Entries taken from a collection
■ ■ ■ ■

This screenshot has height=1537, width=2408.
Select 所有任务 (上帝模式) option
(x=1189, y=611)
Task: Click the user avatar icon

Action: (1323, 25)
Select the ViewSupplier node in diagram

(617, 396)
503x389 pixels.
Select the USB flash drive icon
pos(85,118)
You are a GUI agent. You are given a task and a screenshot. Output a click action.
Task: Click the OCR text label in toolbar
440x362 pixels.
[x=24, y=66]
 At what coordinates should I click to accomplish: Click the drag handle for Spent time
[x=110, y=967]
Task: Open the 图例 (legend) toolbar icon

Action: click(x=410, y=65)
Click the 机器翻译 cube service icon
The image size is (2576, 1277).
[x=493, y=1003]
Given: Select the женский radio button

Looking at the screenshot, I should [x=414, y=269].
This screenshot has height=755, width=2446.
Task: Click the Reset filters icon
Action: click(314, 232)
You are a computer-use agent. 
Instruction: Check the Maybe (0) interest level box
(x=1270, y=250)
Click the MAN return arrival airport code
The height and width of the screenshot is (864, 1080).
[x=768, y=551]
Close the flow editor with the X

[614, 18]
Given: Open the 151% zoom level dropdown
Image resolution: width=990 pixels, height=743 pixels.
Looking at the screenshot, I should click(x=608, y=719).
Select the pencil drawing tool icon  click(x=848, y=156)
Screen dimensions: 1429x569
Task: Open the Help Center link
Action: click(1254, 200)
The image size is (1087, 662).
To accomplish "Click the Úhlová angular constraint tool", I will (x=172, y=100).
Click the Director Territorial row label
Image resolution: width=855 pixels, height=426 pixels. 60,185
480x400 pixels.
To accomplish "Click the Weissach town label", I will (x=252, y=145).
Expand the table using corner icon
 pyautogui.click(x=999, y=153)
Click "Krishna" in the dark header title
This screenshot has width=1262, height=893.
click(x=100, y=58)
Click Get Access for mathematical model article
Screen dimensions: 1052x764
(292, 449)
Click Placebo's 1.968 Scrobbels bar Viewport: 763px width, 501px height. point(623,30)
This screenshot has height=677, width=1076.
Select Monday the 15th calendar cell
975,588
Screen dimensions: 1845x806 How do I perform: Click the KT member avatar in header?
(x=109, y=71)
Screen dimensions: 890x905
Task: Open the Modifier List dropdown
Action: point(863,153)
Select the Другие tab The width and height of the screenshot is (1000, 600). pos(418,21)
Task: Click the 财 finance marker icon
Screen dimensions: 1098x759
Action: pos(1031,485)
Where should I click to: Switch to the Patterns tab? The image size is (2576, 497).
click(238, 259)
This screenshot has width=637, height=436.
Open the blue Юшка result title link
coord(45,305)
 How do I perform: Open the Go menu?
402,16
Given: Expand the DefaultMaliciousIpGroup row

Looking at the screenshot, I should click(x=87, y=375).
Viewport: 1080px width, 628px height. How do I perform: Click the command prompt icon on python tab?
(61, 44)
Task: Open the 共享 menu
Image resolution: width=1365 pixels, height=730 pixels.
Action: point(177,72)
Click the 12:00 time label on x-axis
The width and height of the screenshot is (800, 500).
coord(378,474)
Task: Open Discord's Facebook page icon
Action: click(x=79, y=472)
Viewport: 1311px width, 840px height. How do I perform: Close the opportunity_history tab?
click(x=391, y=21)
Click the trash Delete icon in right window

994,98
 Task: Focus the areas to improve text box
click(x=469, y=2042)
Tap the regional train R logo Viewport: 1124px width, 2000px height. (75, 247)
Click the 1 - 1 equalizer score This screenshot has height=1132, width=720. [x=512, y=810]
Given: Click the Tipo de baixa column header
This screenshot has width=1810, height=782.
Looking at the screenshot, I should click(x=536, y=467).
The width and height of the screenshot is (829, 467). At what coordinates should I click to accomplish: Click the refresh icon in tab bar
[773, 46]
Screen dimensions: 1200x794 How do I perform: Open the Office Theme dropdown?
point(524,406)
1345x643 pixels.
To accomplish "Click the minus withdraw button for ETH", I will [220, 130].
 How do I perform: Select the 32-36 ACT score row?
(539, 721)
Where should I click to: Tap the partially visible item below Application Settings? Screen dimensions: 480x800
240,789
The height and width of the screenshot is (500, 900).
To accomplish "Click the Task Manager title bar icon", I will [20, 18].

■ ■ ■ ■

» **Work to complete**:
Every line in the records above that contains the word "will" should be copied out.

» **Written reply**:
To accomplish "Click the Úhlová angular constraint tool", I will (x=172, y=100).
To accomplish "Click the Weissach town label", I will (x=252, y=145).
To accomplish "Click the minus withdraw button for ETH", I will [220, 130].
To accomplish "Click the Task Manager title bar icon", I will [20, 18].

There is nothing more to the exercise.